How great is it? Not much better than No Deal for most of us.
https://ec.europa.eu/info/files/eu-uk-trade-and-cooperation-agreement-new-relationship-big-changes-overview-consequences-and-benefits_en
https://ec.europa.eu/commission/presscorner/detail/en/ip_20_2531
“It is now for the European Parliament and the Council to have their say on this agreement.”
–––
ANYWAY – here’s a tonic and a task for this week. Merry Xmas folks.
https://youtu.be/_kkOHtniTts
And a write up on it
https://louderthanwar.com/watch-this-stewart-lee-and-asian-dub-foundation-exclusive-interview/
A worthy retort especially if it makes No1.
Those EU documents show a) we lost b) Johnson lied this afternoon – repeatedly
Johnson lied?
In other words: He carried-on as normal.
It would be much more memorable if he had told the truth.
And to continue my “There is a NewsThump for everything”:
“Boris Johnson successfully delivers Brexit deal that disappoints absolutely everyone”
“All in all, I think my team and I have done a sterling job of pissing off just about every single stakeholder group involved in the whole mess”
https://newsthump.com/2020/12/24/boris-johnson-successfully-delivers-brexit-deal-that-disappoints-absolutely-everyone/
Oh well…how about the Cayman Islands?
The same
Even the obedient BBC can’t believe it.
BBC News – What Boris Johnson’s mistake tells us about our future
https://www.bbc.co.uk/news/business-55442982
“But his manifest error in declaring there are “no non-tariff barriers” for trade with the EU had business leaders falling off their chairs. “
Exactly, at first glance the loss of service access seems crazy considering there are few upsides to the deal.

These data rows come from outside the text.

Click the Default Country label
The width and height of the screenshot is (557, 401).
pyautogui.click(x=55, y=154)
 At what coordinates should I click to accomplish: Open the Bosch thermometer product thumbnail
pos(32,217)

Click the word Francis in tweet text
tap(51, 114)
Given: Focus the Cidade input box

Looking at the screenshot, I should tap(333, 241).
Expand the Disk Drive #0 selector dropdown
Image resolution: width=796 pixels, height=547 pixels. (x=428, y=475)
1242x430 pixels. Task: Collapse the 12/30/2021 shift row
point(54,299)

Tariff and quota free access for a country that mainly imports goods could have been achieved under WTO, fishing is a fraction of the picture. We lost access to the EU service market, but of course any entity that wishes will be welcome to clean their money here. The EU could do something about its members doing such things, if it wanted to, but it won’t.
I suspect it might
Even before this … the Isle of Man contrived to circumvent both the law and common decency when for years thousand of pensioners lost their life savings in dodgy investment funds – some of the “managed” by ex-senior emplyeees of the island’s financial regulator!

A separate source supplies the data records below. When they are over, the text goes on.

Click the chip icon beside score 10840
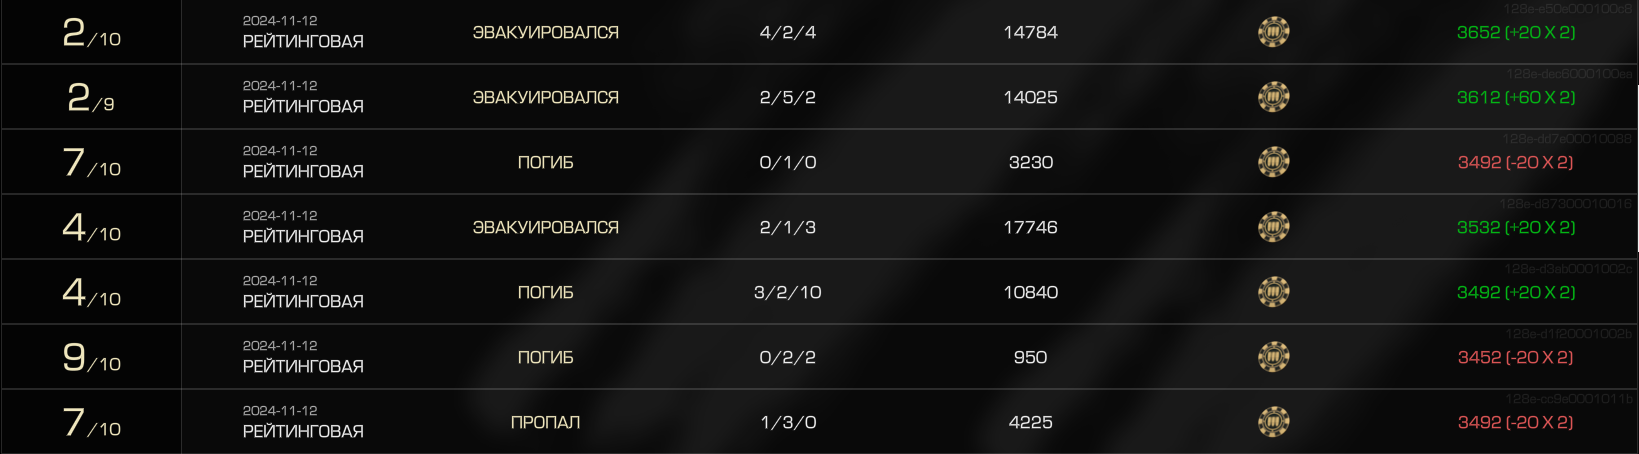 [x=1273, y=292]
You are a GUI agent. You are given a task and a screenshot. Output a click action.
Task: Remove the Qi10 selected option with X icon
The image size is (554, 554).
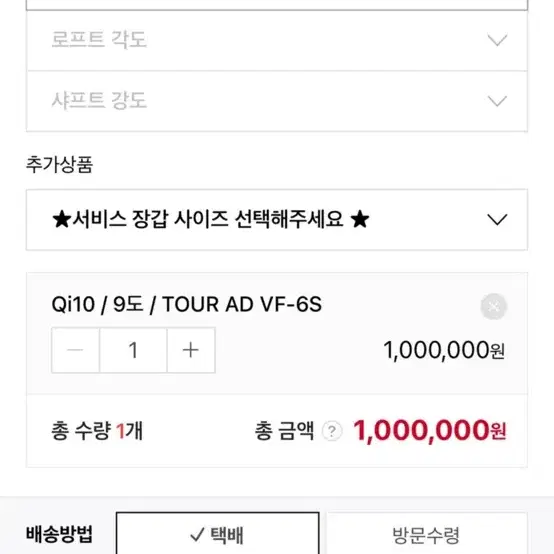[x=494, y=306]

Not a nice place by any stretch of anyones imagination – as those who visited Richard’s blog over 10 years ago will be aware …
Greetings old friend
Happy Christmas
[…] threw together a quick post on tax havens and the Brexit deal on Christmas Eve, noting that the UK's tax havens were likely to like […]
I think it was only a symbolic ‘win’ for Boris, because (i) the EU Code is essentially the same as the OECD principles on Harmful Tax Practices, and (ii) neither have been particularly effective at stopping tax competition. The EU Code needed the backstop of the legal powers on State Aids, and these are now part of the Subsidies provisions in the Level PLaying Field provisions of the Agreement. Much more effective than these Codes would be a global minimum tax, now being negotiated as Pillar Two of the BEPS project. Although the OECD’s proposed blueprint for this is faulty, an alternative has been put forward by the BEPS Monitoring Group for a formulaic minimum effective tax rate (METR), in its submission to the OECD, see https://www.bepsmonitoringgroup.org/news/2020/12/15/submission-on-the-pillar-one-and-pillar-two-blueprints .
Thanks Sol
But in the case of UK territories the Code was very effective indeed.